Hart gewordene Backwaren wie Brötchen, Brot oder Laugengebäck lassen sich noch zu Semmelbröseln verarbeiten. Dafür müssen sie sehr trocken sein.

Zu Semmelbröseln verarbeiten

© dpa

Auch aus alten Brötchen und Brot kann man noch etwas machen.

Altes Brot und hartes Laugengebäck wandern oft in die Tonne. Dabei lassen sich aus beidem gut Semmelbrösel oder Paniermehl selbst herstellen.

Brot für Semmelbrösel trocknen lassen

Dazu wird das Brot am besten in zwei bis drei Zentimeter dicke Scheiben, Streifen und dann Würfel geschnitten und in einer Papiertüte bei Zimmertemperatur liegengelassen. Nach ein paar Tagen sind die Scheiben durch und durch trocken, erläutert das Bundeszentrum für Ernährung. Das ist wichtig, damit die Brösel nicht muffig werden oder sogar schimmeln.
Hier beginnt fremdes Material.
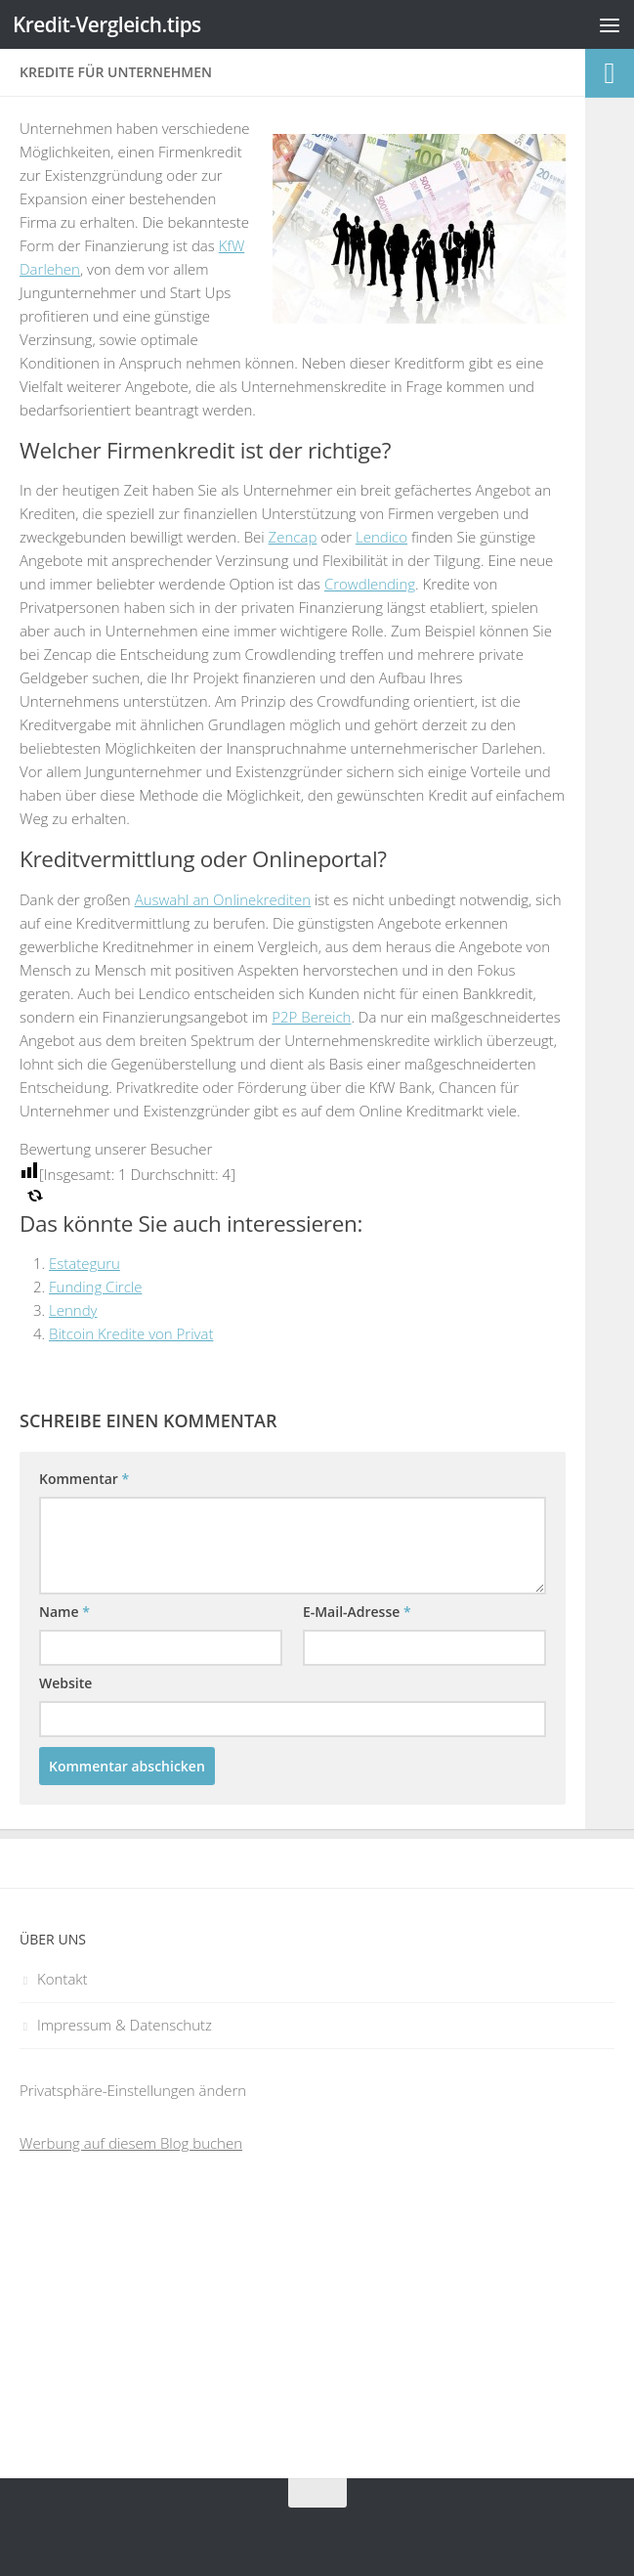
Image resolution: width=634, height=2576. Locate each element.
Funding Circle (95, 1286)
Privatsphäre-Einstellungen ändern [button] (133, 2090)
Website (65, 1683)
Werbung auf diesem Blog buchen (131, 2143)
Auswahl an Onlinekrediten (223, 899)
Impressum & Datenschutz (124, 2024)
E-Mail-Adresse (357, 1611)
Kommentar (84, 1478)
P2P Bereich (311, 1016)
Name (64, 1611)
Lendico (381, 536)
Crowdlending (369, 583)
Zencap (293, 536)
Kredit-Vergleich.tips (108, 24)
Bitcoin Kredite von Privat (131, 1333)
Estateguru (84, 1263)
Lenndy (73, 1310)
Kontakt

Trockene Brotstücke im Standmixer mahlen

Trocken genug ist das Brot, wenn es sich fein zwischen den Fingern zerbröseln lässt. Nun wird gemahlen. Dafür die trockenen Brotwürfel in einen Standmixer geben und klein mahlen. Luftdicht verpackt, hält sich das fertige Paniermehl viele Wochen lang. Gelagert wir es am besten in verschlossenen Schraubdeckelgläsern oder anderen andern luftdicht verschlossenen Gefäßen.

Es geht auch schneller und ohne Mixer

Anstatt das Brot tagelang trocknen zu lassen, kann man es auch in Würfel schneiden und auf einem Blech im Ofen eine Zeit lang bei 50 Grad backen und danach noch einen Tag bei Zimmertemperatur nachtrocknen lassen. Wer keinen Standmixer hat, füllt die Würfel in einen Gefrierbeutel und klopft sie mit einem Fleischhammer klein oder rollt sie mit einem Nudelholz zu feinem Mehl.